Even with the improvements during the pandemic, 14% of people with disabilities who used mail ballots reported having trouble or needing assistance, and 21% of disabled voters who went in person had trouble. While many states did change their methods, plenty of lawmakers—usually Republicans—resisted pleas and lawsuits urging them to make it easier for people with disabilities to vote in 2020. Rules requiring voters to get mail ballots notarized, or to include a copy of a photo ID with their ballot, for example, presented obstacles to people with mobility limitations, those who don’t have drivers’ licenses and the many who wanted to avoid exposing themselves to other people as the pandemic continued. For blind voters and those who do need assistance voting, in-person accommodations remained important.
Despite Republicans’ skepticism about mail voting in 2020, the voting flexibilities introduced last year have the potential to help both Republican and Democratic voters in the future.
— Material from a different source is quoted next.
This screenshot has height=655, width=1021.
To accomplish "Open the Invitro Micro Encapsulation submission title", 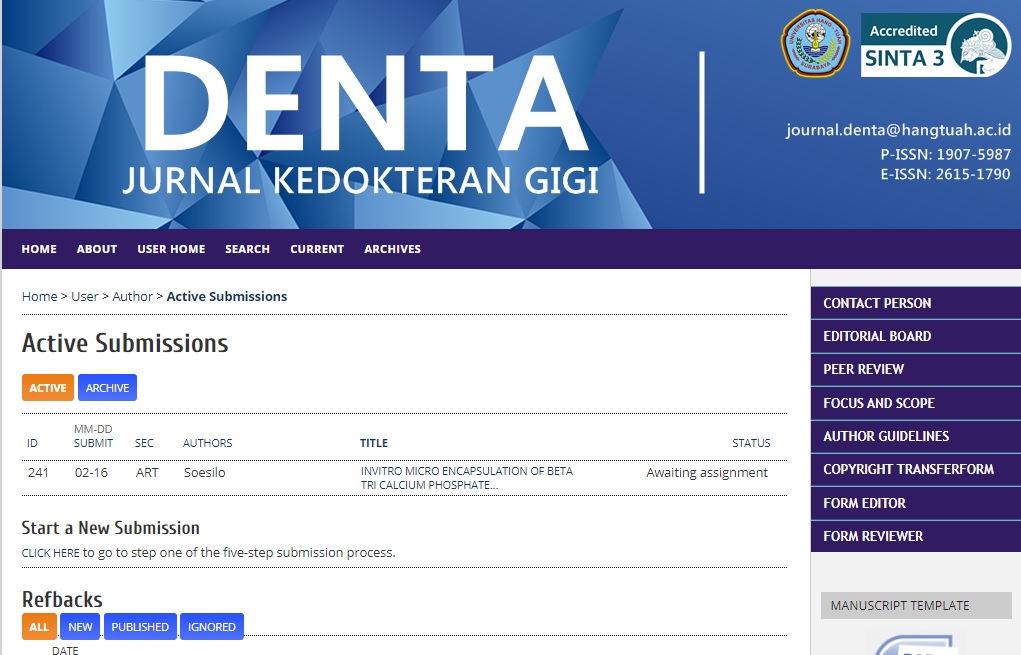I will [x=466, y=478].
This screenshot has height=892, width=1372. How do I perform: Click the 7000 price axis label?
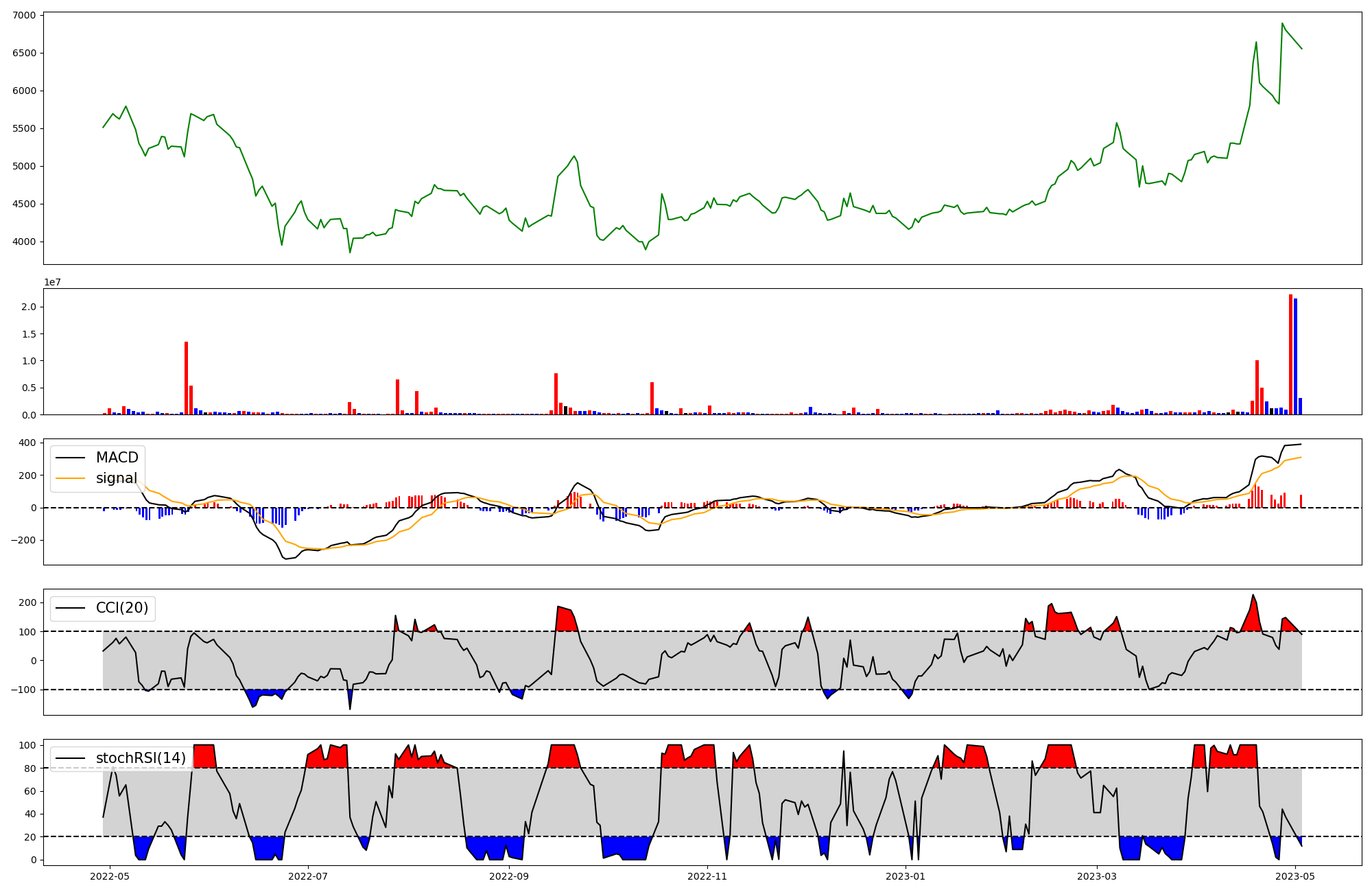point(25,15)
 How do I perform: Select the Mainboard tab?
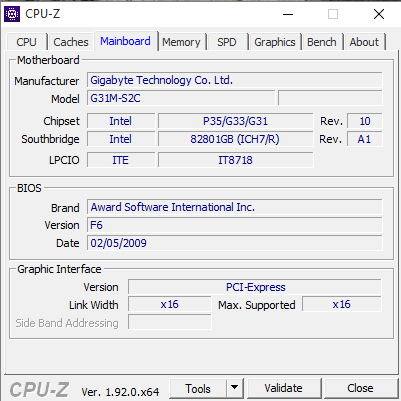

Many conservative states are among those with the highest proportion of disabled voters, according to previous research by Kruse and Schur. In Alabama, Arkansas, Mississippi, Kentucky, Oklahoma and West Virginia, at least one in five eligible voters has a disability, meaning millions of Americans could have an easier time voting if the 2020 changes stay in place.
Disability advocates are hoping their increased participation and partnership with elections officials can help prevent states from reversing last years’ gains.
“We made some really positive changes in how we run our elections,” Michelle Bishop of the National Disability Right Network said during the EAC roundtable. “That doesn’t have to be a COVID thing.”